In the book, Gregory describes the fact that Lizzie was accused of killing her parents in 1892 and acquitted of all charges by a trial by jury. It was never proven that she did kill her parents. [University of Missouri-Kansas City Law School – Lizzie Borden Case]
We are taught (supposedly) that the Emancipation Proclamation freed the slaves, but in my own personal classroom I did not make such claims, but in fact the Emancipation Proclamation proposed the freeing of slaves in the South (not in the North). Lincoln’s purpose for the Proclamation was to keep the union together whether the slaves were free or not. The 13th Amendment in fact freed the slaves. [Information from Senate.gov]
Lastly, I would like to sing (type) you a song:
“Yankee Doodle went to town, riding on a pony, stuck a feather in his hat and called it macaroni.”
This song brings about memories of 4th of July, American Pride Parades, and for me: Hot Dogs. But this song is as old as our country itself, but when you read the words, they really don’t make sense do they? Well, the history of this song will help you understand its significance to American and British music histories. Written in Britain, the song refers to a Yankee (An American colonist), who is a Doodle (a sorry simple person), who stuck a feather in his hat and called it Macaroni (an Italian fashion). Basically an American fool who put a feather in his hat and thought he was fashionable. Kind of interesting considering that this was the colonists rally anthem for the Revolutionary War… [Somewhat history of Yankee Doodle]
This book has little bits of trivia in between passages that describe interesting historical facts or random pop culture events that are amusing, and informative. Below are excerpts from the book:
- “People who lived centuries ago weren’t as stupid as we may believe they were. Chicken pox isn’t called that because people thought the disease was carried by chickens. It comes from the phonetic evolution of the Old English name gican [gee- can] pox or Itching Pox.” page 84.
- “They’re some of the most famous footwear in history-the ruby red slippers Dorothy wore in The Wizard of Oz. But in L. Frank Baum’s original novel The Wonderful Wizard of Oz (1900), he had her wearing silver slippers. So why did they change it in the movie? Because, when shot in Technicolor, red looked more brilliant than silver.” page 93.
- “Myth: Romans used chariots in battle. Truth: No. As one must hold on to the reins while driving a chariot, they were absolutely useless on the battlefield. Romans used chariots only in sports and as transportation. Thanks to Hollywood for this myth.” page 107.
- “During the turbulent times of the Nixon administration; House Minority Leader Gerald Ford was nominated by President Richard M. Nixon to replace Vice President Spiro Agnew who had resigned. When Nixon himself resigned during the impeachment process for his involvement in Watergate, Ford assumed his duties and became the 38th president on August 9, 1974 making Gerald Ford the only person to be vice president and president without going through the election process.” page 117.

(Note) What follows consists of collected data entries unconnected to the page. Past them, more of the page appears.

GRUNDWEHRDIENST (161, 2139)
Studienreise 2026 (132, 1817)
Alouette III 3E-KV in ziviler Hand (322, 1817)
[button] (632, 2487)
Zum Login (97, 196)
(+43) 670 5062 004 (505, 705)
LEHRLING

- “We’ve all heard of London’s famous Big Ben—but what is it? Is it the clock? Is it the tower? Nope, it’s neither, Big Ben is the name for the thirteen-and-a-half-ton bell inside the clock tower. It was cast in 1858 and named in honor of Sir Benjamin Frail, who served as commissioner of works when the bell was installed.” page 126.
Again, read this book if you’re interested in all things trivia, the reason why I put this into A Paranormal Library is because Gregory brings to light information that we’ve come to know as fact and completely rip it apart due to the fact that movies and literature have destroyed our perceptions of history. While some find discrepancies in the factoids, I approached this book as an interesting and trivia based read, not a history book. In fact, I have used some of the anecdotes in class, putting them on Power-Point at the beginning of class to get the kids thinking for the day, and citing not only this book but other sources for those who wish to pick hairs. Its a very fast read, and very informative, I hope you will enjoy!